From: Jeff Layton <jlayton@redhat.com>
To: Anish Gupta <anish_gupta@yahoo.com>, Zheng Yan <zyan@redhat.com>,
Milosz Tanski <milosz@adfin.com>, Sage Weil <sweil@redhat.com>,
David Howells <dhowells@redhat.com>
Cc: ceph-devel <ceph-devel@vger.kernel.org>
Subject: Re: CephFS: Jewel release: kernel panic seen while unmounting. Known Issue?
Date: Sat, 14 Oct 2017 07:40:16 -0400 [thread overview]
Message-ID: <1507981216.4831.14.camel@redhat.com> (raw)
In-Reply-To: <1415045998.1551016.1507936292485@mail.yahoo.com>
(re-cc'ing ceph-devel list)
Not right offhand, but I do have some comments about this code for the
maintainers. See below:
On Fri, 2017-10-13 at 23:11 +0000, Anish Gupta wrote:
> Hello Jeff,
>
>
> I did not see the issue with 4.4.14-rc4.
>
>
> Would you or Zheng know which set of changes from 4.4 onwards might have helped fix this?
> PS: I worked with Zheng on chage-id: 62a65f36d016fff32179acdbfcb8b2d8d9e54757
>
> thanks,
> Anish
>
>
> On Monday, October 9, 2017, 9:12:54 AM PDT, Jeff Layton <jlayton@redhat.com> wrote:
>
>
> On Mon, 2017-10-09 at 16:09 +0000, Anish Gupta wrote:
>
> >
> >
> > Hello Ceph gurus,
> >
> > I was running a script in a loop that was doing the following:
> >
> > > Loop:
> > > mount 2 different ceph "clients" using their own shares and secret keys and FSCache
> > > write data into a sub-directory of client1
> > > let i=0; while (($i<10)); do sudo dd if=/dev/urandom of=data_file_$i bs=10M count=1; let i=$i+1; done
> > > write data into client 2 using same as previous step.

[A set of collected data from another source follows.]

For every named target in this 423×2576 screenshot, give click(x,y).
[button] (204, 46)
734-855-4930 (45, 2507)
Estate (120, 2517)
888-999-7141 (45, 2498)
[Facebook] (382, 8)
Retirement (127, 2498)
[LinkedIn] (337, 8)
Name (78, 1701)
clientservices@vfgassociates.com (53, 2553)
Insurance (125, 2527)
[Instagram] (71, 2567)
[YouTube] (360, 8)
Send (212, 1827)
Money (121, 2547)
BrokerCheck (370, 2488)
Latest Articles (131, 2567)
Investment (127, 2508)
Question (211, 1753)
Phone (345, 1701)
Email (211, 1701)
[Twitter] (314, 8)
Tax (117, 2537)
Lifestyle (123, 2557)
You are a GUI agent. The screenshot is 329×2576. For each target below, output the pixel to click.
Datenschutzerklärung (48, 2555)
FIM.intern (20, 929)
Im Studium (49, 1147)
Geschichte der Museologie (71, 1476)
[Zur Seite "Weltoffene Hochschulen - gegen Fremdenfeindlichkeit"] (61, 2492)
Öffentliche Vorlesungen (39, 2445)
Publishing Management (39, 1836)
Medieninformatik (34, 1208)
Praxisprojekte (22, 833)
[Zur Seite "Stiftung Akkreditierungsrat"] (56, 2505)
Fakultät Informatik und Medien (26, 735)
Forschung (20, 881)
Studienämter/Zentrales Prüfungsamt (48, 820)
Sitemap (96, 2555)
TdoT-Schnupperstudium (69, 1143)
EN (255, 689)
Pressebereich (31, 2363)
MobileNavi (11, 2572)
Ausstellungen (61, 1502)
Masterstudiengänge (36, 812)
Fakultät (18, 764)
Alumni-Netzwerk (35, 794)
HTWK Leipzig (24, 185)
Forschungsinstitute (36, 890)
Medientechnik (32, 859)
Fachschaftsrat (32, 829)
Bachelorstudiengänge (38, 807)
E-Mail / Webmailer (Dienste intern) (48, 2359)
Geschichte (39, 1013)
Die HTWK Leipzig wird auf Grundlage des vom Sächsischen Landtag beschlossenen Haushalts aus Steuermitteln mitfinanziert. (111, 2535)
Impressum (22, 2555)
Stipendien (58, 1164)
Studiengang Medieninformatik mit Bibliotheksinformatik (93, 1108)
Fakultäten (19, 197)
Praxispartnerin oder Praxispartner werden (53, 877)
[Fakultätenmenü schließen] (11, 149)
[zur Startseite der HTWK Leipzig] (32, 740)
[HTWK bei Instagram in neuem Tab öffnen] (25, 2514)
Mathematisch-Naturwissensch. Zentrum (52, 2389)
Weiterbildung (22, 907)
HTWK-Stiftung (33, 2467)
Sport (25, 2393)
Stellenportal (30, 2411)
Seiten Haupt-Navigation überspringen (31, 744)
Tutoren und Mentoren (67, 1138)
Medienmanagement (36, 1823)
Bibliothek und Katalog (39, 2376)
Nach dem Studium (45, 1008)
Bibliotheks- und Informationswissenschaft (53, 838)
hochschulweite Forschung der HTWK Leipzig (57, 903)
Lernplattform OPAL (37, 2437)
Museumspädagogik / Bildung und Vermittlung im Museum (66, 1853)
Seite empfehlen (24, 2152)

> > > read data from client 1
> > > cp -r /client1/data/ /tmp/scratch1_dir
> > > read data from client 2
> > > cp -r /client2/data/ /tmp/scratch2_dir
> > > unmount the 2 clients
> > >
> > >
> > >
> >
> > Linux Kernel: 4.4.0-81-generic
> > $ ceph --version
> > ceph version 10.2.7 (50e863e0f4bc8f4b9e31156de690d765af245185)
> >
> > Only one script of above loop was running and after 4th iteration ran into this bug:
> >
> > Back trace looks like this:
> > [2183922.263463] ------------[ cut here ]------------
> > [2183922.264771] kernel BUG at /root/ubuntu-xenial/fs/ceph/mds_client.c:1258!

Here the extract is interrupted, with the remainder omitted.